### TASK GOAL
Swap "reply arrow icon" for "forward arrow icon" in the items starting with the line with "Click Tạo Task button in Lên kế hoạch column" and going on through the line with "Action: (x=844, y=563)", and return those lines with nothing else altered.

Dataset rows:
-=-=-=-=-
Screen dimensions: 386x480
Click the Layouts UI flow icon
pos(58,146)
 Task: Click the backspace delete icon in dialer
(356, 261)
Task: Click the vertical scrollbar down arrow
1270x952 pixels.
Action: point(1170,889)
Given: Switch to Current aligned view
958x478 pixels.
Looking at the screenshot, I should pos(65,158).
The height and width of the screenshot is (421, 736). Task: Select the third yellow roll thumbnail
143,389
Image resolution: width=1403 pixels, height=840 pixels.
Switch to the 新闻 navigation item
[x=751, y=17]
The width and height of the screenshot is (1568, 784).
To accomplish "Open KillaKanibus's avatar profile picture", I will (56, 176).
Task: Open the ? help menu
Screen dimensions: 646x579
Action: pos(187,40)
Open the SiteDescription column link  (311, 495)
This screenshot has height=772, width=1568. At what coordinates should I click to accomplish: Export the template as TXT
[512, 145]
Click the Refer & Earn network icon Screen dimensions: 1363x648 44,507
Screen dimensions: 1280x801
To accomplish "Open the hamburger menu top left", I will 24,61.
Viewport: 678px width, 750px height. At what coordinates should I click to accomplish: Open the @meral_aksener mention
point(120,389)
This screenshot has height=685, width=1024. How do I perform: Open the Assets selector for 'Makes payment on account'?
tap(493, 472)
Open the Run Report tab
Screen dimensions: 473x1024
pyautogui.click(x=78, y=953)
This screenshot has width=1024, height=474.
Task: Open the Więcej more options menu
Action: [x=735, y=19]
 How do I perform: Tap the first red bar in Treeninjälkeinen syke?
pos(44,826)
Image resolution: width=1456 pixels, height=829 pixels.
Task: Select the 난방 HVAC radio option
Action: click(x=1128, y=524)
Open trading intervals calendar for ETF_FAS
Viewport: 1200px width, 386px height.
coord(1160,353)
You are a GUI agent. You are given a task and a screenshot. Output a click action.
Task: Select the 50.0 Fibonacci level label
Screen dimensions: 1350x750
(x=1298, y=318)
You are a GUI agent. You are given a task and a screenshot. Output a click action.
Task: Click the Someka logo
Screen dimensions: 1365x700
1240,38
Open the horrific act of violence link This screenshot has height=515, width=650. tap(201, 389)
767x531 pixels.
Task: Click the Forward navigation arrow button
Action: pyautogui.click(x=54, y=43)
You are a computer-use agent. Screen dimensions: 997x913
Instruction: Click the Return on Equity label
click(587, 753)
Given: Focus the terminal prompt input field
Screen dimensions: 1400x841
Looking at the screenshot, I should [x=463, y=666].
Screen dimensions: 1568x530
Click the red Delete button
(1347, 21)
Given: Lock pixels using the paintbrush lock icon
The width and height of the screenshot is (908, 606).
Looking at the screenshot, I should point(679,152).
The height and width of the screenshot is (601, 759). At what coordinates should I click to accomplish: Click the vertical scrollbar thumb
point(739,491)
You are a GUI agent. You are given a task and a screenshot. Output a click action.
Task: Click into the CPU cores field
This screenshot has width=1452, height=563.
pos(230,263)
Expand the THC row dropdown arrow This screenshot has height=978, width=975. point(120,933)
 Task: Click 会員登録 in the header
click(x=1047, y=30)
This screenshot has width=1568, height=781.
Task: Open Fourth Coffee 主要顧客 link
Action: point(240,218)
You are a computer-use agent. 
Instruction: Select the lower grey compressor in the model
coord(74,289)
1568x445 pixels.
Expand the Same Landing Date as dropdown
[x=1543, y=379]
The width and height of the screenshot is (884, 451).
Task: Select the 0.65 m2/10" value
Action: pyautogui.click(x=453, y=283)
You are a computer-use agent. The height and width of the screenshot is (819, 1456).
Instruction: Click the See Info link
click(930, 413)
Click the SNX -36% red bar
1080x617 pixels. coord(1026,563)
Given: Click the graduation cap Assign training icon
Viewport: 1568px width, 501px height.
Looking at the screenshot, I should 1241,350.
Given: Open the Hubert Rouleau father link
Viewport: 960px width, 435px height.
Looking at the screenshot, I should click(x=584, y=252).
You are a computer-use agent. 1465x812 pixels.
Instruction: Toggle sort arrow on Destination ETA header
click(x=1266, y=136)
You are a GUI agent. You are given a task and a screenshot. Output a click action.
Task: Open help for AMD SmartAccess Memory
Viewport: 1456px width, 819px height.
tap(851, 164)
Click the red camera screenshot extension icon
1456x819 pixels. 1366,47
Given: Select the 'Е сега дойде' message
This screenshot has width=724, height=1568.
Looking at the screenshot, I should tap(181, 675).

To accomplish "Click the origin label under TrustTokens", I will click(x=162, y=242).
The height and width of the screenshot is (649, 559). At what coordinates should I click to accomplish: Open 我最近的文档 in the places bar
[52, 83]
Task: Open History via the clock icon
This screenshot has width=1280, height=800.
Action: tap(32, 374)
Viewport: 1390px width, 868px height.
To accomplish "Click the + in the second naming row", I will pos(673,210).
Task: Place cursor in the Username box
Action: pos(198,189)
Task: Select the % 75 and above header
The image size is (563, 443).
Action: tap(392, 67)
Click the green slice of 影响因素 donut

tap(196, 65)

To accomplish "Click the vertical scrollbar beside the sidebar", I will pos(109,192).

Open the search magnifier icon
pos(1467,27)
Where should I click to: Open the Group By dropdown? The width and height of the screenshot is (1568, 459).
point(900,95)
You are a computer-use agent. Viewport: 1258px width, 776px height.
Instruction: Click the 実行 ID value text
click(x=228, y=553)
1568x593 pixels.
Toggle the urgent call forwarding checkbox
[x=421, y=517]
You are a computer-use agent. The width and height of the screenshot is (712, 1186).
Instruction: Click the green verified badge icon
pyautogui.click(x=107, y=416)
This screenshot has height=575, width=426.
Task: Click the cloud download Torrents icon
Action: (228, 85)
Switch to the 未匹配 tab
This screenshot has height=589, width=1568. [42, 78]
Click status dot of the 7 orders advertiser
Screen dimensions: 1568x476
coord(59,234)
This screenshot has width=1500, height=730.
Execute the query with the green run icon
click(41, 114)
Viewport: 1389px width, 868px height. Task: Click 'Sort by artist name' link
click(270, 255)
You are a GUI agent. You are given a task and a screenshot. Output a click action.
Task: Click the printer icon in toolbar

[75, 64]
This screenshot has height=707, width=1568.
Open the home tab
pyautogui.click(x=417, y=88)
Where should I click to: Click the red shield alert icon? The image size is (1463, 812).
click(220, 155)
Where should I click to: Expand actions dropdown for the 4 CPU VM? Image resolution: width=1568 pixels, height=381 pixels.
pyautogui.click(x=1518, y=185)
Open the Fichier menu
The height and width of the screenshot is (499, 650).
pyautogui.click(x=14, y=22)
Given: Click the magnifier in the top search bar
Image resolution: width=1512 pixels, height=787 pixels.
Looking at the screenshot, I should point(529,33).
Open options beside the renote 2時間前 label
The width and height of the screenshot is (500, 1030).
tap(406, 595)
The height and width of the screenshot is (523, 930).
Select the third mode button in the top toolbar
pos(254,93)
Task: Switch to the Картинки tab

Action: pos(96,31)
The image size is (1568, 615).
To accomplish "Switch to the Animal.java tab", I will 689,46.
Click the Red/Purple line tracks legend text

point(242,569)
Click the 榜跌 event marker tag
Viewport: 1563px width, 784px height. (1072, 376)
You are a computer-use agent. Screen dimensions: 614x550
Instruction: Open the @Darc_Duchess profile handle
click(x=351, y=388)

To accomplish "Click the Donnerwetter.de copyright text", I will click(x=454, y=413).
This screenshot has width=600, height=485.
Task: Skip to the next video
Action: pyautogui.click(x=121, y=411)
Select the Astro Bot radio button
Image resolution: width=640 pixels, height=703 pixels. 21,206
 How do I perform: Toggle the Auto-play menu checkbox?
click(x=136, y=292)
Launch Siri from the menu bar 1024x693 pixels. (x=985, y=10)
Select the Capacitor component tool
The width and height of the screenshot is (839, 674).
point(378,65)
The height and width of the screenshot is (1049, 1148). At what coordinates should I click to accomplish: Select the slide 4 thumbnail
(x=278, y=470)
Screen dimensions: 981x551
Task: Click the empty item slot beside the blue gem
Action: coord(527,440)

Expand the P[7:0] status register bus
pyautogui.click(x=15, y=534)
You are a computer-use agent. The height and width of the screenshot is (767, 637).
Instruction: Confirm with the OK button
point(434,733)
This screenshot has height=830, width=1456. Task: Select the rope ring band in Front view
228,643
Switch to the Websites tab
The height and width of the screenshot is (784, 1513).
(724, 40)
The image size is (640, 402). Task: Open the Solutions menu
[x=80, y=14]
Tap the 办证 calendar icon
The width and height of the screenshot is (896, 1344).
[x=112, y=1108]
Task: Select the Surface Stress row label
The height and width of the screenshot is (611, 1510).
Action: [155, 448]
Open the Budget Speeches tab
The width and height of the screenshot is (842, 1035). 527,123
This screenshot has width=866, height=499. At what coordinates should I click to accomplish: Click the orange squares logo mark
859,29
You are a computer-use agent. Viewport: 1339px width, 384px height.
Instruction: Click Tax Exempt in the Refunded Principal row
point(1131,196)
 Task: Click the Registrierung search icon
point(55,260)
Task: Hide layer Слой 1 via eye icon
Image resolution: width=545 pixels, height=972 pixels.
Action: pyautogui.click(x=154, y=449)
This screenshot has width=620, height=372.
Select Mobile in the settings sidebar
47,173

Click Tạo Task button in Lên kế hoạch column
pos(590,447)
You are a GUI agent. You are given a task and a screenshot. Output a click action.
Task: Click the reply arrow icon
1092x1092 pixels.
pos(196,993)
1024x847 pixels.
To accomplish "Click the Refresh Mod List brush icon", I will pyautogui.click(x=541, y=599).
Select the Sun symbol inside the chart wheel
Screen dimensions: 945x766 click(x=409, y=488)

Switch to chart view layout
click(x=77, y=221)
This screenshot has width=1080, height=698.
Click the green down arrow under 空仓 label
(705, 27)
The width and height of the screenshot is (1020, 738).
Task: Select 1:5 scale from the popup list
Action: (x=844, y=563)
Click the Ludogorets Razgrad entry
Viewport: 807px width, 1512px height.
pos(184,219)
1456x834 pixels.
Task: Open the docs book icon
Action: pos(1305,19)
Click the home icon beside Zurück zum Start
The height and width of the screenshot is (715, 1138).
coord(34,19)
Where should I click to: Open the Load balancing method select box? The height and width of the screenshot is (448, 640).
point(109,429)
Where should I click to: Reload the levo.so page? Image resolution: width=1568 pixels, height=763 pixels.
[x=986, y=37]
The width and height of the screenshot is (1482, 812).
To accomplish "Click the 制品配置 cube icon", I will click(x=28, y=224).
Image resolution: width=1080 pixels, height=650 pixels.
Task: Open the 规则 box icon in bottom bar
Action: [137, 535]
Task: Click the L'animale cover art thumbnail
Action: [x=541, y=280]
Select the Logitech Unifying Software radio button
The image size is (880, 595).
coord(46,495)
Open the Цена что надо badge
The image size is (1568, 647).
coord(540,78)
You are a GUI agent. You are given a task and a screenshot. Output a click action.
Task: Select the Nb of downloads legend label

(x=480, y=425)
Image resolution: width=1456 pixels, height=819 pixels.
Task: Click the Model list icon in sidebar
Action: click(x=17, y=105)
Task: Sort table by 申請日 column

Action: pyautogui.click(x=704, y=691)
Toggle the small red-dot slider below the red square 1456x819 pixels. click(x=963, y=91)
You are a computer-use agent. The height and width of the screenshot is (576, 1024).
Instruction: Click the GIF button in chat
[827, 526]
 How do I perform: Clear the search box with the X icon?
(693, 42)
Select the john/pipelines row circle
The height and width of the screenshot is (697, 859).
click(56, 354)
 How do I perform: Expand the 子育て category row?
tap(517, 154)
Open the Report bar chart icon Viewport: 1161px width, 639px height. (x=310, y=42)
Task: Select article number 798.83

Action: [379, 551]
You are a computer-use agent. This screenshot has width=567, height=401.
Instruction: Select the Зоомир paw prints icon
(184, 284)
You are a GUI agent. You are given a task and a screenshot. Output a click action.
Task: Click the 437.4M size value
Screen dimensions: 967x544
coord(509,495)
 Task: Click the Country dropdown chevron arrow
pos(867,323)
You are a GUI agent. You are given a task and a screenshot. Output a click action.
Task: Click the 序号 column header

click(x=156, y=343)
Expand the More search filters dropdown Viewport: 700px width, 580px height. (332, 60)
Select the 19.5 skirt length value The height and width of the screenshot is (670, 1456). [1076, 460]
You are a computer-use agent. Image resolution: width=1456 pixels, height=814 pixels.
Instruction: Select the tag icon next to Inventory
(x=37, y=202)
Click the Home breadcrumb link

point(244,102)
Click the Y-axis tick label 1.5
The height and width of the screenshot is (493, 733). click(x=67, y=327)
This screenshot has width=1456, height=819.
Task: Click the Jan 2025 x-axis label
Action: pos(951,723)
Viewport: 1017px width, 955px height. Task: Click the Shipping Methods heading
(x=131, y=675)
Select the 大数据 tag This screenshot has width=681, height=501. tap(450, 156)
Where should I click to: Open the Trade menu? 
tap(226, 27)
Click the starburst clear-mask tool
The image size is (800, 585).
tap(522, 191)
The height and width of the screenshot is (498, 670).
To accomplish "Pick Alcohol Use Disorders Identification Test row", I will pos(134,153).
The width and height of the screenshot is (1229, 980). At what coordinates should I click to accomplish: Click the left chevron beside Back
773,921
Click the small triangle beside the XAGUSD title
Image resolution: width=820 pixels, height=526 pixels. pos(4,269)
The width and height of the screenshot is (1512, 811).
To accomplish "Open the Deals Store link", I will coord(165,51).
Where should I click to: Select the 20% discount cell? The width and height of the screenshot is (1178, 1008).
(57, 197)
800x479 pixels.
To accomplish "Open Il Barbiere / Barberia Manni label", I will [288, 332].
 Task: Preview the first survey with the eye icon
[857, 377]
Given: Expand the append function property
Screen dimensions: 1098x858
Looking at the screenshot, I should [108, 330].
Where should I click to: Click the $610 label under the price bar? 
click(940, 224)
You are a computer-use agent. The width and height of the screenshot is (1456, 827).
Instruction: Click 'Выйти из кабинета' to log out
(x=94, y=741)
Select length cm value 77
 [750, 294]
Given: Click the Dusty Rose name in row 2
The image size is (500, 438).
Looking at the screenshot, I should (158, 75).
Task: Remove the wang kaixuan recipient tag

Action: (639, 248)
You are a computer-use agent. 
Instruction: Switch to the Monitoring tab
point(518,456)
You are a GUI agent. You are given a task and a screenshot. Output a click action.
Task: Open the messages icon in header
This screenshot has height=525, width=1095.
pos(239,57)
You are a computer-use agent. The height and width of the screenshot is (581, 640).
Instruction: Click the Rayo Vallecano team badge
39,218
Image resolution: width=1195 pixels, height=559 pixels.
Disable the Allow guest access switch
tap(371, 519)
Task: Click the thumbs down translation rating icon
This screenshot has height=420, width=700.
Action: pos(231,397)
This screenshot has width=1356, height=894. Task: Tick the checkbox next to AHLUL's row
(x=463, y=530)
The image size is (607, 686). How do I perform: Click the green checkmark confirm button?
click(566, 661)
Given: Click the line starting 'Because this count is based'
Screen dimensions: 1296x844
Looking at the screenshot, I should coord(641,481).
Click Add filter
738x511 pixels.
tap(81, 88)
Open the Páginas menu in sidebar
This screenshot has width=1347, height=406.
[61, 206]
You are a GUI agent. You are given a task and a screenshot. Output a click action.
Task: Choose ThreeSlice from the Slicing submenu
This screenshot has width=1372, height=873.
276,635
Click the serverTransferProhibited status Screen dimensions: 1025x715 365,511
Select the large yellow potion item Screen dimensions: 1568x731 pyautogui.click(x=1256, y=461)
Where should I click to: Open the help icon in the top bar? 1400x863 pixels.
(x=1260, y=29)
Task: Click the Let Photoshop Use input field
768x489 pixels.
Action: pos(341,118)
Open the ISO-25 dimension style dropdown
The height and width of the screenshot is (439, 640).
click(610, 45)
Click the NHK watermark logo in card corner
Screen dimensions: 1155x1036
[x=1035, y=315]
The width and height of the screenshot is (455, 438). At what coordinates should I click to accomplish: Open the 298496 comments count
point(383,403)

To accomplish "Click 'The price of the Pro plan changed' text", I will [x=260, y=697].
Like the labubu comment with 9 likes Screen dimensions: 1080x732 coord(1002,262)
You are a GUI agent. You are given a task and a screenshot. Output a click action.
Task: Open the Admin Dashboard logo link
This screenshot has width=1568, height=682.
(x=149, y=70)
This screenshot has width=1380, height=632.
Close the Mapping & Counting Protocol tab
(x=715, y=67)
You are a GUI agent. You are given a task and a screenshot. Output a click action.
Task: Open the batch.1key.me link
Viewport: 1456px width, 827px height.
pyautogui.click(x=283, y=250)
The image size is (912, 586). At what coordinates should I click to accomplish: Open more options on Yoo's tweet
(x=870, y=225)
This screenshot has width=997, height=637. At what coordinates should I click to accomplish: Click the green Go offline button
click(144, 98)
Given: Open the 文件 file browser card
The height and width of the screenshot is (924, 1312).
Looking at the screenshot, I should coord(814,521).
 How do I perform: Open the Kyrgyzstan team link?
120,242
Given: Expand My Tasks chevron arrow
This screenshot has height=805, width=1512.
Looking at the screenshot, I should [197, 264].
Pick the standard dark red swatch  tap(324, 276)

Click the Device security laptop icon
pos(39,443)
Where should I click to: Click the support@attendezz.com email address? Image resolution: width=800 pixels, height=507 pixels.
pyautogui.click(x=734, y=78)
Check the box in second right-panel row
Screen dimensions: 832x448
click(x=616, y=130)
-=-=-=-=-
### RESULT
Click Tạo Task button in Lên kế hoạch column
pos(590,447)
You are a GUI agent. You are given a task and a screenshot. Output a click action.
Task: Click the forward arrow icon
1092x1092 pixels.
pos(196,993)
1024x847 pixels.
To accomplish "Click the Refresh Mod List brush icon", I will pyautogui.click(x=541, y=599).
Select the Sun symbol inside the chart wheel
Screen dimensions: 945x766 click(x=409, y=488)

Switch to chart view layout
click(x=77, y=221)
This screenshot has width=1080, height=698.
Click the green down arrow under 空仓 label
(705, 27)
The width and height of the screenshot is (1020, 738).
Task: Select 1:5 scale from the popup list
Action: (x=844, y=563)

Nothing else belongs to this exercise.